» **EXTRACTED DATA**
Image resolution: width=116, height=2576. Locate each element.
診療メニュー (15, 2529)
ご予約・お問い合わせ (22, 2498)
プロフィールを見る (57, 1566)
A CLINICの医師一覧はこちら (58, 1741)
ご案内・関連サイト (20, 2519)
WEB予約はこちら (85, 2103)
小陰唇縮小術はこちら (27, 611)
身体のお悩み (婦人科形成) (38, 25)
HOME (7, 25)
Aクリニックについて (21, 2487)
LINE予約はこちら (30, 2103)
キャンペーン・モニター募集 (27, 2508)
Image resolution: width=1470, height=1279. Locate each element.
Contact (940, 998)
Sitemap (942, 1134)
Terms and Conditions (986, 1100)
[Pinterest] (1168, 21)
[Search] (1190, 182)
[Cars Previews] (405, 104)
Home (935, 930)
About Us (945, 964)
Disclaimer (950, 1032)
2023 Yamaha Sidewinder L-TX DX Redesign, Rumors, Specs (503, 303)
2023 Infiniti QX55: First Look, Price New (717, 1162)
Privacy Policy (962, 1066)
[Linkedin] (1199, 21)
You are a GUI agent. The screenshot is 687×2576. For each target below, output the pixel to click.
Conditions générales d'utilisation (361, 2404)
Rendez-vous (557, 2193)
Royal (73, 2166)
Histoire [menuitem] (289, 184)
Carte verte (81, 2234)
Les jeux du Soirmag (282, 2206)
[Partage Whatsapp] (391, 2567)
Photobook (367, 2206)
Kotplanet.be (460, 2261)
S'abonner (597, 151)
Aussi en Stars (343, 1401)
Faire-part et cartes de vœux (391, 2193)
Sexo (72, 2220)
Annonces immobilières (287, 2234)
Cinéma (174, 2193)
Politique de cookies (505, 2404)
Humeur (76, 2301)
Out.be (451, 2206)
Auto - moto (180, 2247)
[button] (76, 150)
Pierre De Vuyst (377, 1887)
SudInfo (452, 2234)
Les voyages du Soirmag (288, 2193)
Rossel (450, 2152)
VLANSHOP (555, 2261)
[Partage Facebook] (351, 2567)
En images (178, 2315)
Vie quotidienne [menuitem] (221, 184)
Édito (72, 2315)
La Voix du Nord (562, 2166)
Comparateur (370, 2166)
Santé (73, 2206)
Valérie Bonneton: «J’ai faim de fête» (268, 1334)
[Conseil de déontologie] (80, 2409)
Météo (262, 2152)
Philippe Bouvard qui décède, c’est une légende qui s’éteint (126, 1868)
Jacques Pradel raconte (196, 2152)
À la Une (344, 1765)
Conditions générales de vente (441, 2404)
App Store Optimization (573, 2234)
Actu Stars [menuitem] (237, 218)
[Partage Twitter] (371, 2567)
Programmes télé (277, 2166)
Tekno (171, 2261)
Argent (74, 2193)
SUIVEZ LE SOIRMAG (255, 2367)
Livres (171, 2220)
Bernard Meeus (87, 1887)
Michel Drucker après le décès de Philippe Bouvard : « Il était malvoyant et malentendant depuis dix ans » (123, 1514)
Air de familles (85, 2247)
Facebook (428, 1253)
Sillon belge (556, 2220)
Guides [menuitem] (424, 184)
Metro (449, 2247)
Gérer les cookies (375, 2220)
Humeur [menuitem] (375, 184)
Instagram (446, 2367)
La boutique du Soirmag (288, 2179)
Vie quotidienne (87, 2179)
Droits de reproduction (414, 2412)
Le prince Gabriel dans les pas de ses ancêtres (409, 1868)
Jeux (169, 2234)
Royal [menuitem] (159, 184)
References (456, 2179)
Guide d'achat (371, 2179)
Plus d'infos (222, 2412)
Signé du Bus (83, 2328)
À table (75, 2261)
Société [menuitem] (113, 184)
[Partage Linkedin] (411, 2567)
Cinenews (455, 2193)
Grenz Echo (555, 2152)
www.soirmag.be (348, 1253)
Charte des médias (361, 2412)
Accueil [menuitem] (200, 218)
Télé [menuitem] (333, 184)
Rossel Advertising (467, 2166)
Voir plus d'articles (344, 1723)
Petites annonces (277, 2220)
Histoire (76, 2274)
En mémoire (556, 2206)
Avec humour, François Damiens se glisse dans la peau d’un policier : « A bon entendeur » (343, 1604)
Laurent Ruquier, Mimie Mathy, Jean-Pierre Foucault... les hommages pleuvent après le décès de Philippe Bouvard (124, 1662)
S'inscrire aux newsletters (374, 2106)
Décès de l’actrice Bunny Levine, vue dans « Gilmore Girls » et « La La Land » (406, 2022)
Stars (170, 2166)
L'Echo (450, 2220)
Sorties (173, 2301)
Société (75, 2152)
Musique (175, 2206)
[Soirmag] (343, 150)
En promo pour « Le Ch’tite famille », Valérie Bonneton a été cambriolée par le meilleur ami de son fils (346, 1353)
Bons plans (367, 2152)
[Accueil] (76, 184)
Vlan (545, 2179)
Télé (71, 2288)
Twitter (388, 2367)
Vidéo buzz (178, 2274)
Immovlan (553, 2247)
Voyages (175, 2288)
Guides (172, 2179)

» **WORK REQUEST**
Print the listing above in full, exactly as it is.

» **ANSWER FOR THIS EXERCISE**
Image resolution: width=116, height=2576. Locate each element.
診療メニュー (15, 2529)
ご予約・お問い合わせ (22, 2498)
プロフィールを見る (57, 1566)
A CLINICの医師一覧はこちら (58, 1741)
ご案内・関連サイト (20, 2519)
WEB予約はこちら (85, 2103)
小陰唇縮小術はこちら (27, 611)
身体のお悩み (婦人科形成) (38, 25)
HOME (7, 25)
Aクリニックについて (21, 2487)
LINE予約はこちら (30, 2103)
キャンペーン・モニター募集 (27, 2508)
Image resolution: width=1470, height=1279. Locate each element.
Contact (940, 998)
Sitemap (942, 1134)
Terms and Conditions (986, 1100)
[Pinterest] (1168, 21)
[Search] (1190, 182)
[Cars Previews] (405, 104)
Home (935, 930)
About Us (945, 964)
Disclaimer (950, 1032)
2023 Yamaha Sidewinder L-TX DX Redesign, Rumors, Specs (503, 303)
2023 Infiniti QX55: First Look, Price New (717, 1162)
Privacy Policy (962, 1066)
[Linkedin] (1199, 21)
You are a GUI agent. The screenshot is 687×2576. For each target below, output the pixel to click.
Conditions générales d'utilisation (361, 2404)
Rendez-vous (557, 2193)
Royal (73, 2166)
Histoire [menuitem] (289, 184)
Carte verte (81, 2234)
Les jeux du Soirmag (282, 2206)
[Partage Whatsapp] (391, 2567)
Photobook (367, 2206)
Kotplanet.be (460, 2261)
S'abonner (597, 151)
Aussi en Stars (343, 1401)
Faire-part et cartes de vœux (391, 2193)
Sexo (72, 2220)
Annonces immobilières (287, 2234)
Cinéma (174, 2193)
Politique de cookies (505, 2404)
Humeur (76, 2301)
Out.be (451, 2206)
Auto - moto (180, 2247)
[button] (76, 150)
Pierre De Vuyst (377, 1887)
SudInfo (452, 2234)
Les voyages du Soirmag (288, 2193)
Rossel (450, 2152)
VLANSHOP (555, 2261)
[Partage Facebook] (351, 2567)
En images (178, 2315)
Vie quotidienne [menuitem] (221, 184)
Édito (72, 2315)
La Voix du Nord (562, 2166)
Comparateur (370, 2166)
Santé (73, 2206)
Valérie Bonneton: «J’ai faim de fête» (268, 1334)
[Conseil de déontologie] (80, 2409)
Météo (262, 2152)
Philippe Bouvard qui décède, c’est une légende qui s’éteint (126, 1868)
Jacques Pradel raconte (196, 2152)
À la Une (344, 1765)
Conditions générales de vente (441, 2404)
App Store Optimization (573, 2234)
Actu Stars [menuitem] (237, 218)
[Partage Twitter] (371, 2567)
Programmes télé (277, 2166)
Tekno (171, 2261)
Argent (74, 2193)
SUIVEZ LE SOIRMAG (255, 2367)
Livres (171, 2220)
Bernard Meeus (87, 1887)
Michel Drucker après le décès de Philippe Bouvard : « Il était malvoyant et malentendant depuis dix ans » (123, 1514)
Air de familles (85, 2247)
Facebook (428, 1253)
Sillon belge (556, 2220)
Guides [menuitem] (424, 184)
Metro (449, 2247)
Gérer les cookies (375, 2220)
Humeur [menuitem] (375, 184)
Instagram (446, 2367)
La boutique du Soirmag (288, 2179)
Vie quotidienne (87, 2179)
Droits de reproduction (414, 2412)
Le prince Gabriel dans les pas de ses ancêtres (409, 1868)
Jeux (169, 2234)
Royal [menuitem] (159, 184)
References (456, 2179)
Guide d'achat (371, 2179)
Plus d'infos (222, 2412)
Signé du Bus (83, 2328)
À table (75, 2261)
Société [menuitem] (113, 184)
[Partage Linkedin] (411, 2567)
Cinenews (455, 2193)
Grenz Echo (555, 2152)
www.soirmag.be (348, 1253)
Charte des médias (361, 2412)
Accueil [menuitem] (200, 218)
Télé [menuitem] (333, 184)
Rossel Advertising (467, 2166)
Voir plus d'articles (344, 1723)
Petites annonces (277, 2220)
Histoire (76, 2274)
En mémoire (556, 2206)
Avec humour, François Damiens se glisse dans la peau d’un policier : « A bon entendeur » (343, 1604)
Laurent Ruquier, Mimie Mathy, Jean-Pierre Foucault... les hommages pleuvent après le décès de Philippe Bouvard (124, 1662)
S'inscrire aux newsletters (374, 2106)
Décès de l’actrice Bunny Levine, vue dans « Gilmore Girls » et « La La Land » (406, 2022)
Stars (170, 2166)
L'Echo (450, 2220)
Sorties (173, 2301)
Société (75, 2152)
Musique (175, 2206)
[Soirmag] (343, 150)
En promo pour « Le Ch’tite famille », Valérie Bonneton a été cambriolée par le meilleur ami de son fils (346, 1353)
Bons plans (367, 2152)
[Accueil] (76, 184)
Vlan (545, 2179)
Télé (71, 2288)
Twitter (388, 2367)
Vidéo buzz (178, 2274)
Immovlan (553, 2247)
Voyages (175, 2288)
Guides (172, 2179)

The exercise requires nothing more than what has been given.